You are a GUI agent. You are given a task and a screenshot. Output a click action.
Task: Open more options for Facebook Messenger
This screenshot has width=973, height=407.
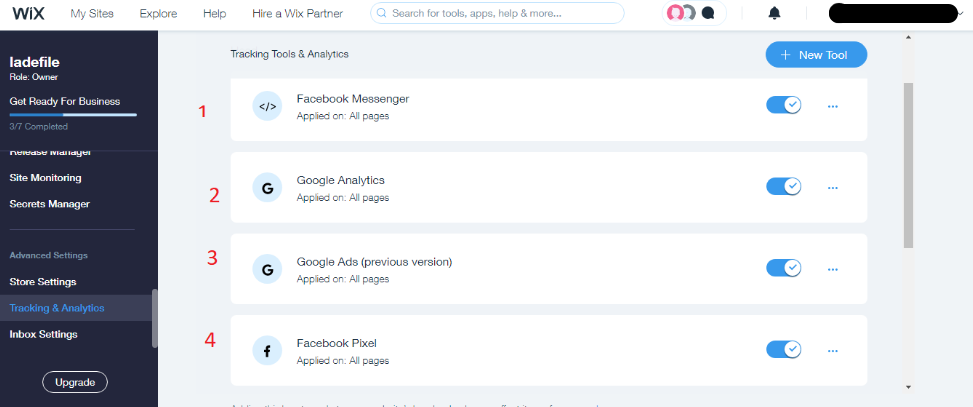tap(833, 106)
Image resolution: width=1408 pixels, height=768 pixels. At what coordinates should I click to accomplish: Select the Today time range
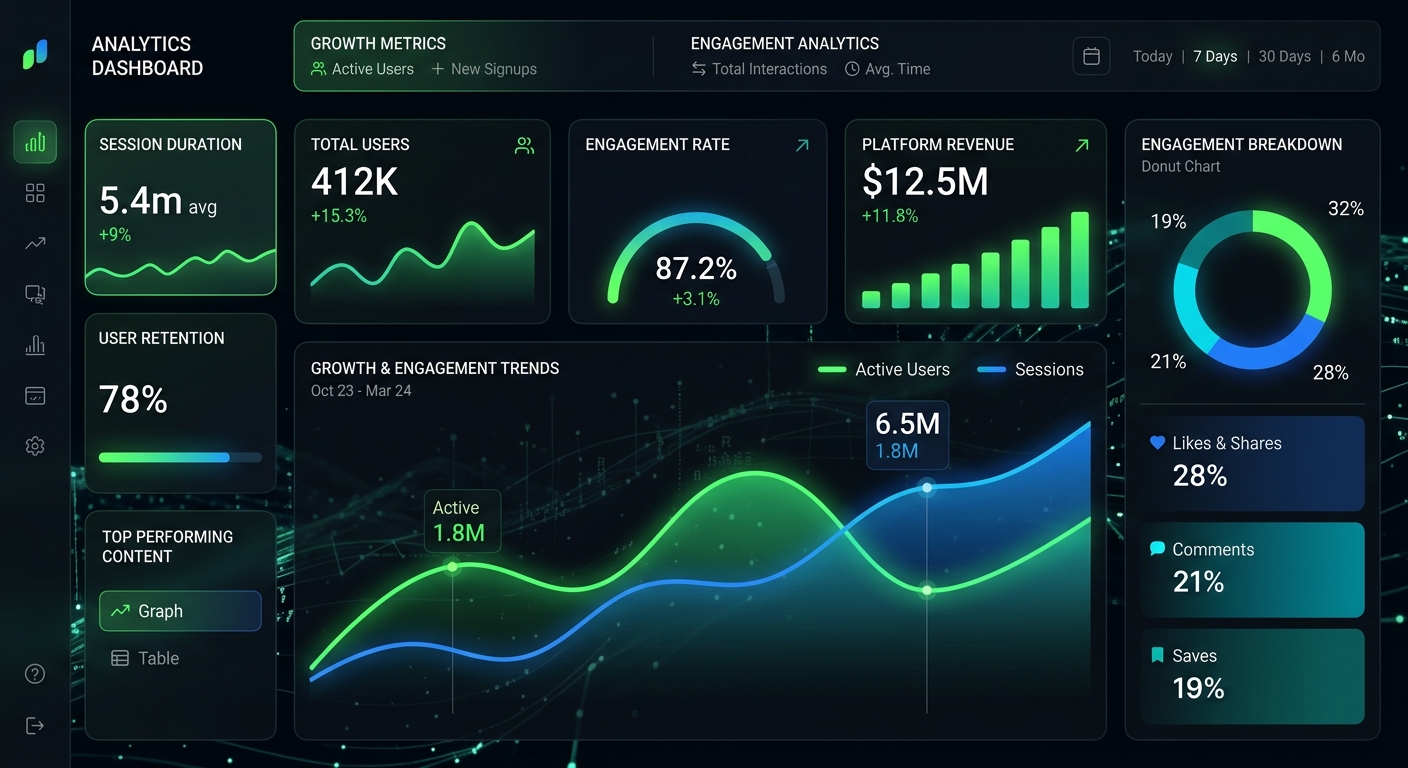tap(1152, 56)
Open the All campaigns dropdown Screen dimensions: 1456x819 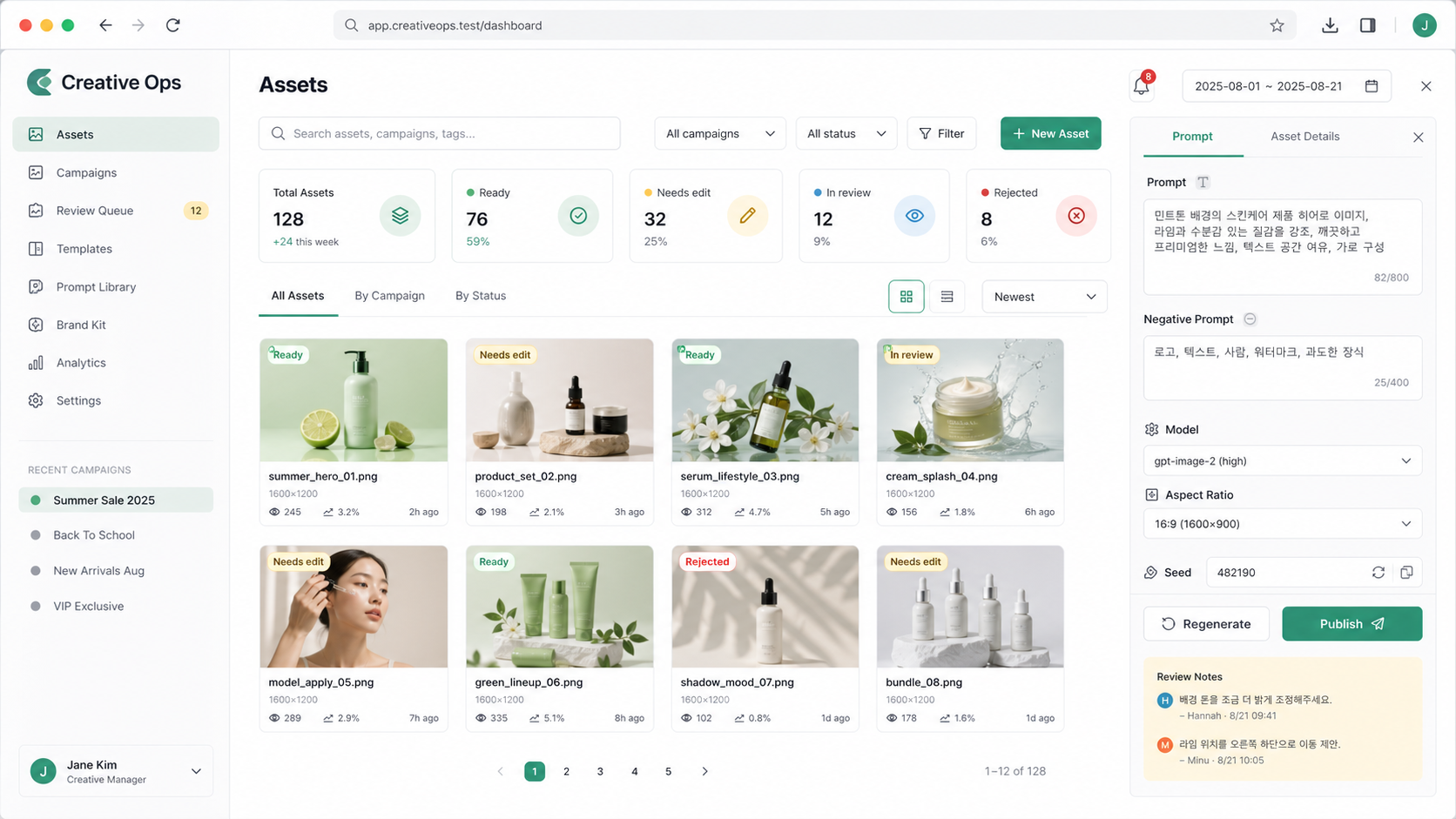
◇ ◇ ◇ ◇ ◇ ◇ ◇
Your assignment
Every line from the one containing "Image resolution: width=1408" to the last line of the material must be returned exactly. Leave out any pictures.

Problem solution
Image resolution: width=1408 pixels, height=768 pixels. At what coordinates should I click to accomplish: Select the Today time range
tap(1152, 56)
Open the All campaigns dropdown Screen dimensions: 1456x819 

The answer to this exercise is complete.